Building with Fluids, Lazy Design of Functional Materials

Event Date/Time

Location

Andlinger Center
Maeder Hall, ACEE

Series/Event Type

MAE Departmental Seminars

From acoustics to optics, electronics and mechanics, the need for structured materials is well established. Examples include lightweight structural materials, photonics and phononic materials, super-hydrophobic materials and mechanical metamaterials. Despite the recent progress of 3D printing, the fabrication of such structures spanning a wide range of sizes remains difficult or impossible, prompting the development of new fabrication pathways. The work I will present is concerned with the directed control of mechanical instabilities to program shapes. While instabilities are traditionally regarded as a route towards failure in engineering, I aim to follow a different path; taming instabilities and harnessing the patterns and structures they naturally form to fabricate functional materials.

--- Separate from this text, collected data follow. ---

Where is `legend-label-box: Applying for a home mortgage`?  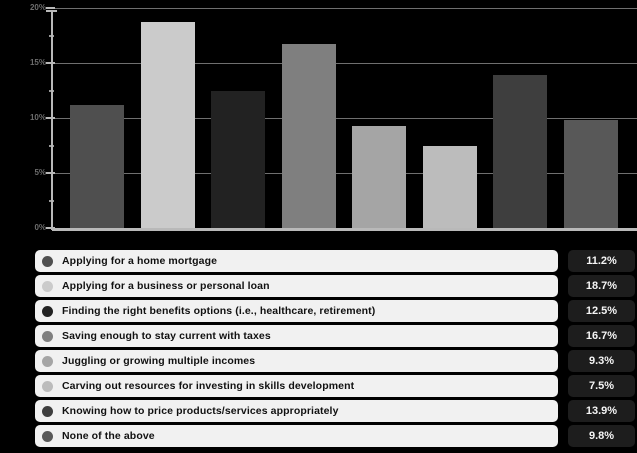 legend-label-box: Applying for a home mortgage is located at coordinates (296, 261).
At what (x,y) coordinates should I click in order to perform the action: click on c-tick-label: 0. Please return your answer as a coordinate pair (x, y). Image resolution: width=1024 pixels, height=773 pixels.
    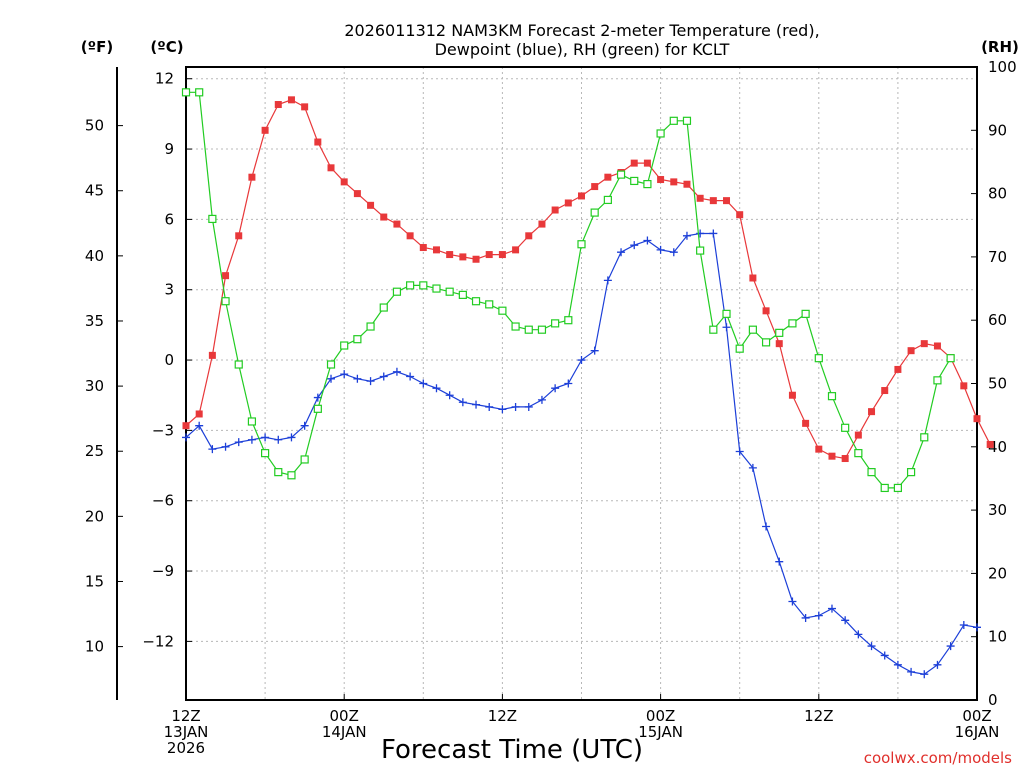
    Looking at the image, I should click on (169, 360).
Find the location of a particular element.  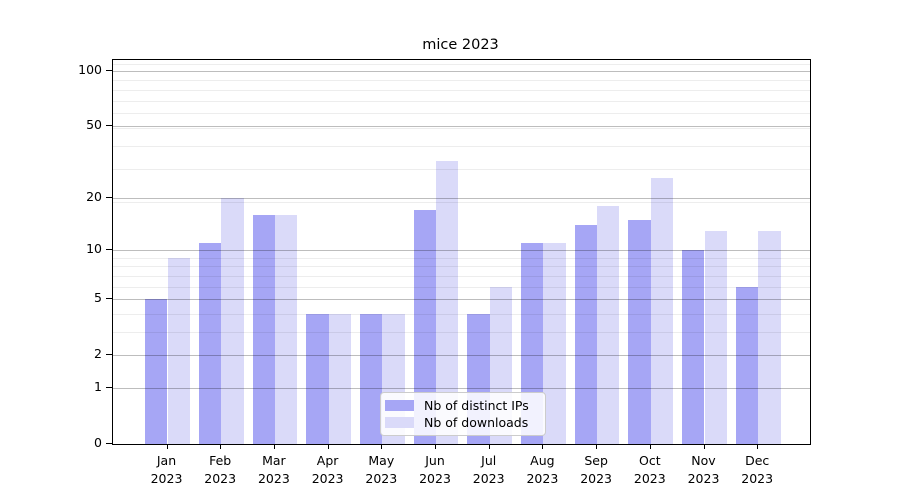

bar-jun-downloads is located at coordinates (448, 302).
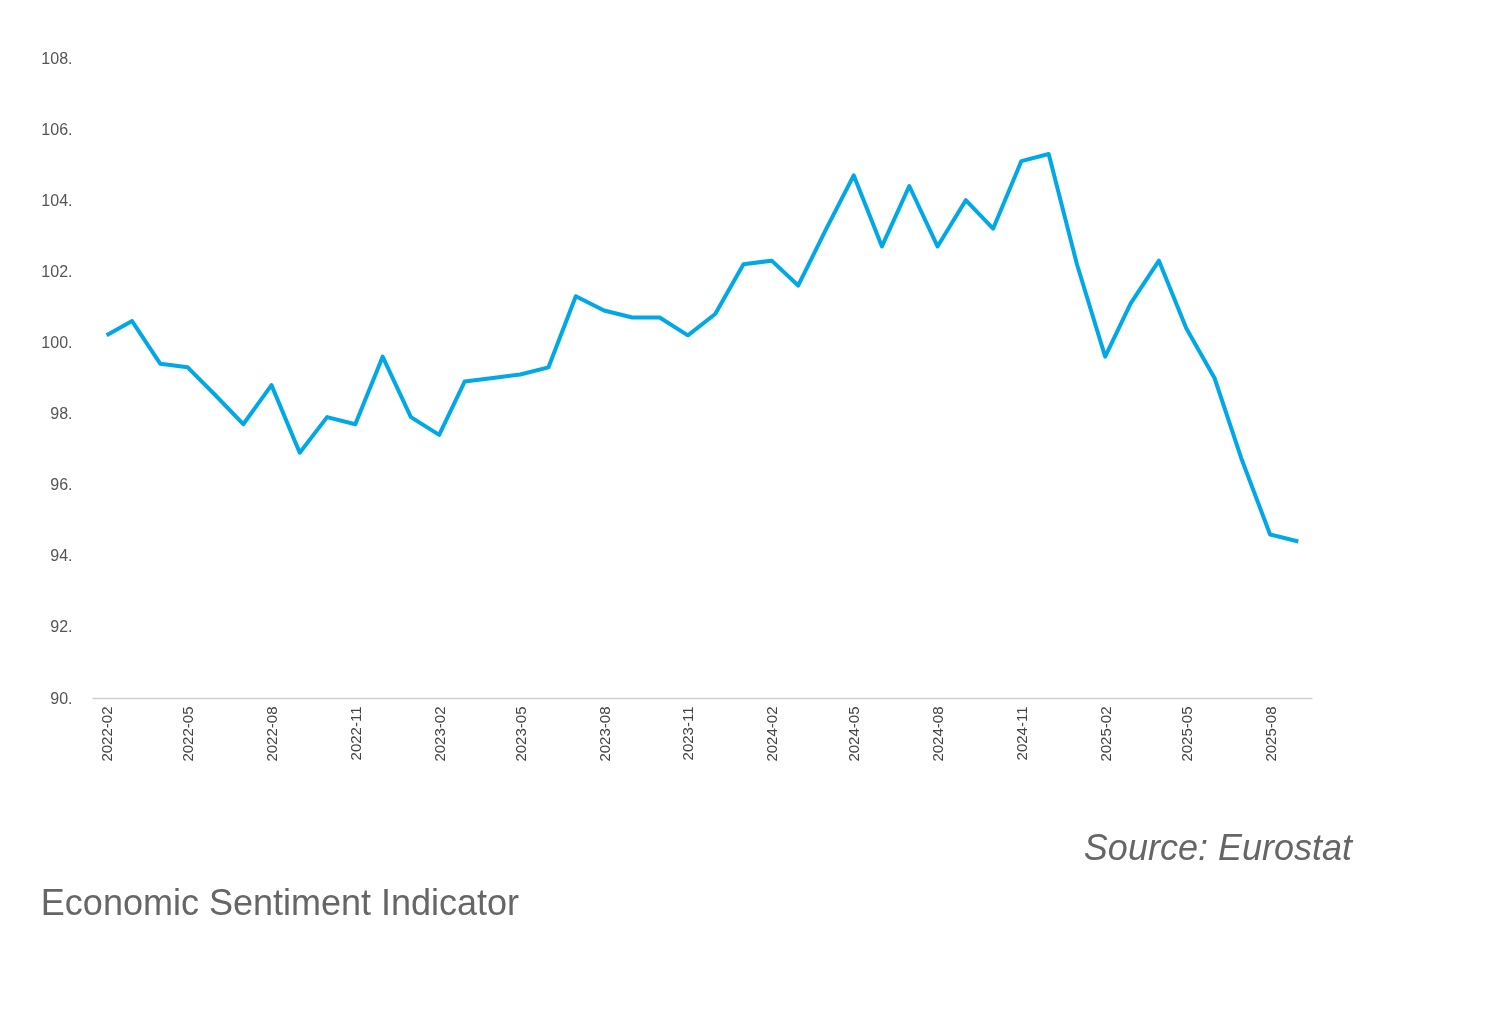 The height and width of the screenshot is (1010, 1499). I want to click on y-tick-label: 100., so click(57, 342).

This methodology capitalizes on the inherent periodicity, scalability, versatility and robustness of instabilities. This new design paradigm – building with instabilities – calls for an improved understanding of instabilities and pattern formation in complex media. While stability analysis is a classic topic in mechanics, little is known on the so called inverse problem: finding the optimal set of initial conditions and interactions that will be transmuted into a target shape without direct external intervention. Three examples will be presented: (1) a fluid-instability based approach for digitally fabricating geometrically complex uniformly sized structures, (2) the rapid fabrication of nearly uniform hemispherical elastic shells by drainage and (3) their pneumatic actuation towards shape morphing applications.

Speaker Bio

PT Brun received his bachelor’s degree in Mechanical Engineering from Ecole Polytechnique, Palaiseau in 2008, his Master’s degree in Advanced Chemical Engineering from the University of Cambridge in 2009 and doctorate degree in Mechanical Engineering from Sorbonne University in 2012 for work on the dynamics and instability of viscous and elastic threads. PT then joined the Ecole Polytchnique Federale de Lausanne (EPFL) as a postdoctoral fellow where he specialized on interfacial fluid mechanics and instabilities. In 2014 he joined MIT as an instructor in Applied Mathematics and recently moved to Princeton, where he is a faculty in the department of Chemical and Biological Engineering. His research is curiosity-driven with focus on the quantitative modeling of nonlinear fluid and elastic processes in complex soft materials and the mathematical description of structure formation in inert and biological systems. His work is interdisciplinary and aims to study pattern forming instabilities with view to passively fabricate hierarchical and topological structures in a broad range of materials 
His research is conducted hand in hand with the experimental investigations of model experiments. With this perspective, he studies problems involving thin fluid films, viscous threads (3D printing), microfluidics systems, but also elastic shells, swelling and elastocapillarity.